# PPB this week 5-9 Mar 06



## Tim (Nov 11, 2005)

Who's up for a pre or post work trip?

This weekend's pretty much out for me, but I'm keen for a trip or two.

Any takers or preferred times/places?


----------



## Y-Knot (Sep 26, 2006)

Heya Tim ... seabreeze is showing a rippa morning thursday and i will keen to get out early AM, but we know how quickly those great forecasts change.

If the conditions hold good im thinking either out of Chelsea (squid/flapheads) or try again at Ricketts which i havent fished for a while.

In saying that, im easily swayed for other locations if other options are presented that sound enticing...


----------



## Tim (Nov 11, 2005)

Dunno Tony, looks to me like Friday would be more suited to your SINK, oops I mean SIK :lol:

Thursday's looking a bit blowy, but then again so was today, and there isn't a hint of wind here.


----------



## Y-Knot (Sep 26, 2006)

yep good 1 Tim...i can laff till it does happen mate :lol:

as good as that seabreeze site may be its damn frustrating as the forcast changes reguraly....im keen to get out on the bay, especially being a comp week, but cant work out a good day as the week now looks to be fair rough....


----------



## Tim (Nov 11, 2005)

Tomorrow (Wednesday) morning is looking to be the go for me.

Sunnyside 6am launch unless it's bliwing a gale.


----------



## Y-Knot (Sep 26, 2006)

yeah maybe i could manage that... the ENE winds should give a little shelter at sunnyside right ? if i go though i will try for a 5am launch...i cant travel for an hour for less than 3 hours on the water :twisted:


----------



## Tim (Nov 11, 2005)

5:00!

You're a madman.

Catch ya on the pond mate, and anyone else is welcome of course.

Look for Tony attached to a big blue sea anchor, Or me zooming along on a big banana so quick that the lures are tapping the water ever 100m :mrgreen:


----------



## Y-Knot (Sep 26, 2006)

damn that seabreeze... oh well, im committed now (cars loaded)


----------



## Tim (Nov 11, 2005)

She'll be right mate :lol:


----------



## Guest (Mar 6, 2007)

Yeah, fuggit, I'll try and get there for that. Don't think I'll have to try too hard. Seeya in the morning


----------



## Y-Knot (Sep 26, 2006)

IM SHATTERED FELLAS...was all set to go, alarm was armed for 3.40am BUT went off at 5am :shock: :evil:


----------



## Tim (Nov 11, 2005)

No wuckas.

I launched at 6, but felt uncomfortable, not sure why, plenty of swell, but not mure than I've pedalled in before.

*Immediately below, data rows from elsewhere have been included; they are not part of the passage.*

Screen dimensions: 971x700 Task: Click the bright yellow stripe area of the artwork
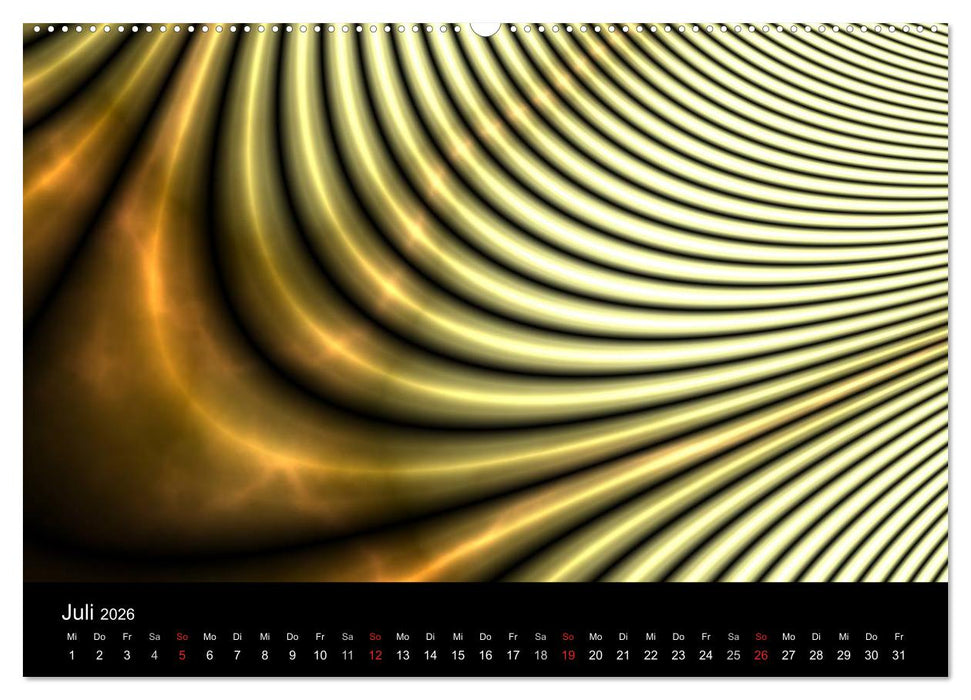tap(750, 250)
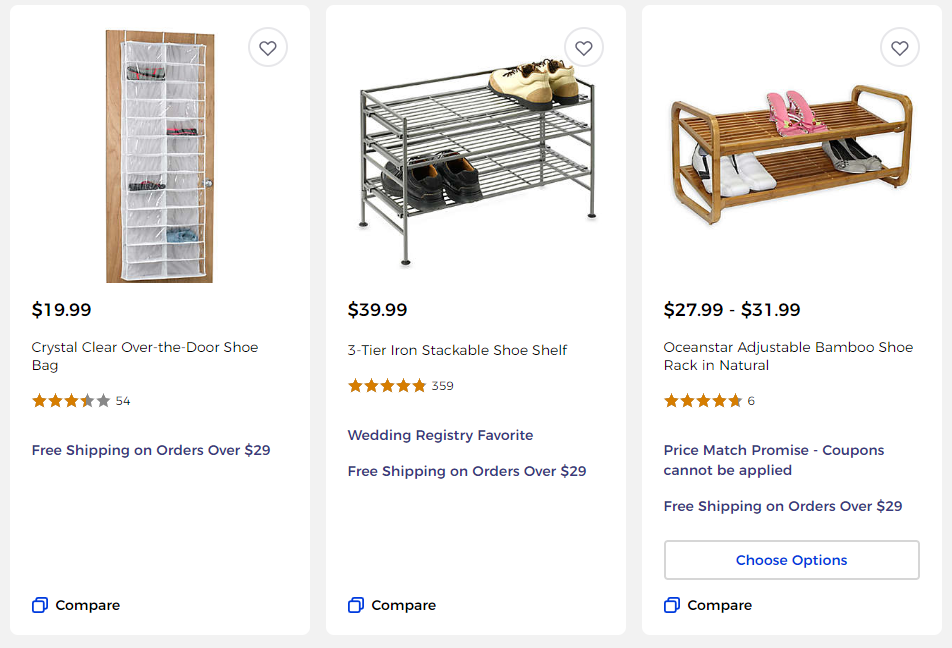Click the wishlist heart on the bamboo shoe rack
952x648 pixels.
[899, 47]
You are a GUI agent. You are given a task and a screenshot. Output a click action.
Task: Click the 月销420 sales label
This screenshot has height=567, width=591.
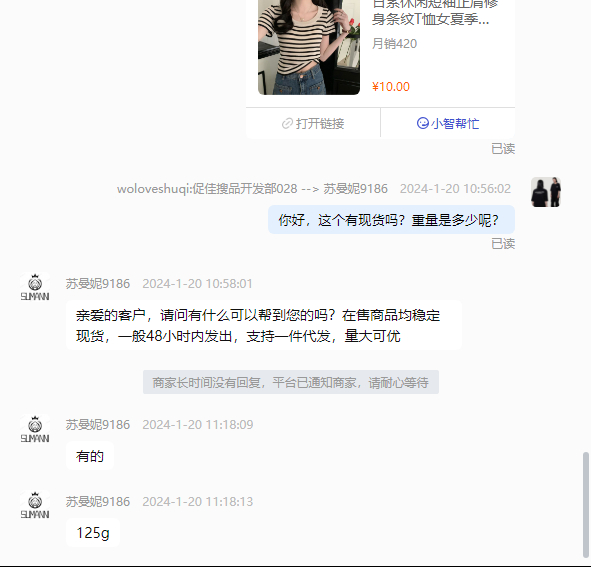click(394, 44)
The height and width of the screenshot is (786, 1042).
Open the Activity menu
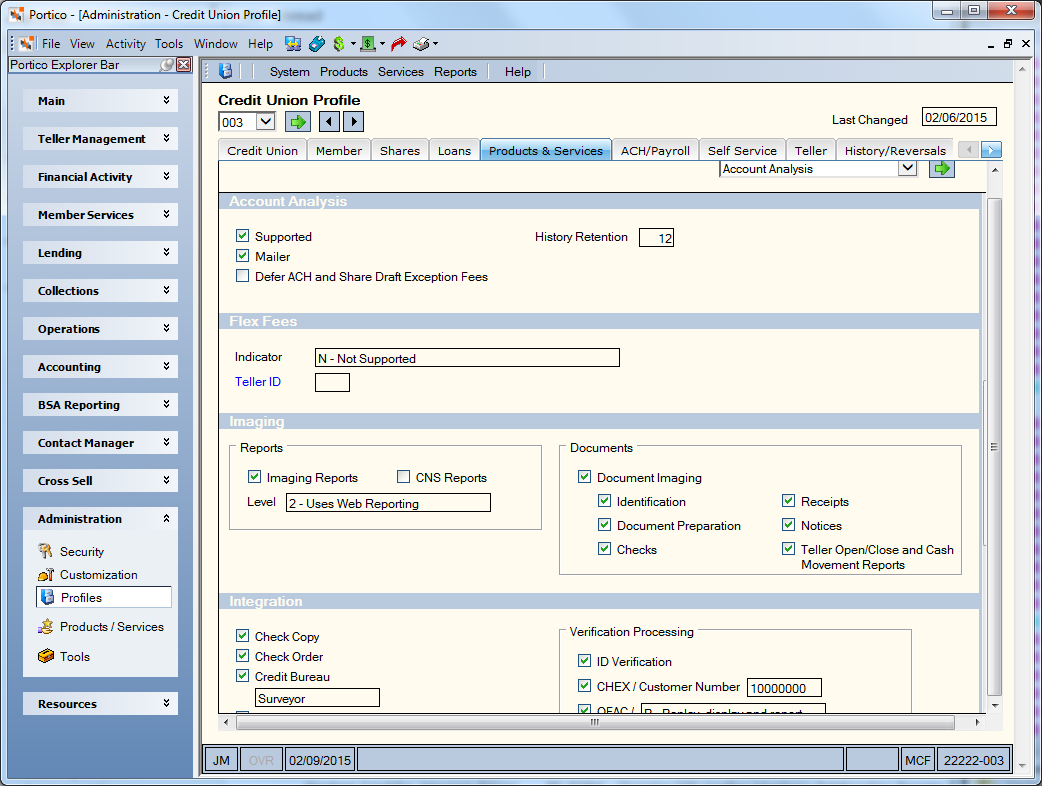(x=126, y=44)
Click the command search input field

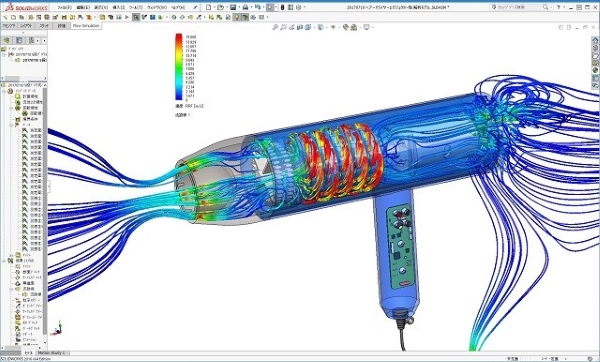tap(518, 7)
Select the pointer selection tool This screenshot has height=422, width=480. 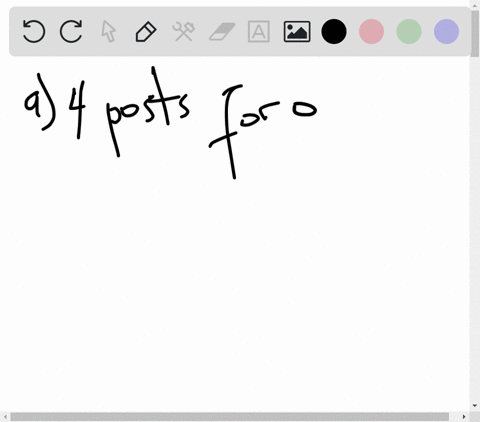coord(109,31)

Turned around and loaded the yak back on the car.

Not sure what it was but something felt...wrong.

Met up with 511 in the carpark, good to meet ya mate.


----------



## Y-Knot (Sep 26, 2006)

yeah really, good on ya for trusting your gut/instinct mate... well shit i hope we hear back from 5/11 :shock:

i still have to get out for a yakfish though, my car still has yak on the roof :lol: and friday night is shaping up to be very subdued...

we'll see.


----------



## Tim (Nov 11, 2005)

511 didn't head out either.


----------



## squizzy (Mar 3, 2007)

It arrived, better late than never. Picked up my new teal kingfisher baby at 4.45 and hit Frankston, base of olivers hill at 5pm. Had to go out at seven so I packed a spin rod and a rapala lure recommended by the billfisher guys. It was rough & blowy but I was too keen to feel bad and headed out. I will keep it short but, go 2 snapper in the hour, one very small and the second was 1kg 40cm keeper. I thought I was hooked on kayak fishin before I even hit the water, sheeish Im up for a trip anytime, anywhere just pm me. My first snapper, anyone want to buy some floats long rods and some coarse fishin gear, yak fishing is great. Im hooked. My family may never see me again
seeya
squizz


----------



## Tim (Nov 11, 2005)

Rippa fish mate, beaut way to blood the new yah, congrats.


----------



## Kevin (Aug 29, 2005)

Ripper fish on your first outing in your new yak, and on a trolled lure too. Catch you out on the water sometime. I envy you being so close to the bay that you can head out and still make that 7pm commitment.


----------



## Y-Knot (Sep 26, 2006)

TOP TOP EFFORT Squizz ... 40 cm snapper on your first run thats awesome. great lure too mate, i have caught a few smaller pinkies on same lure (from what i can make out in pic).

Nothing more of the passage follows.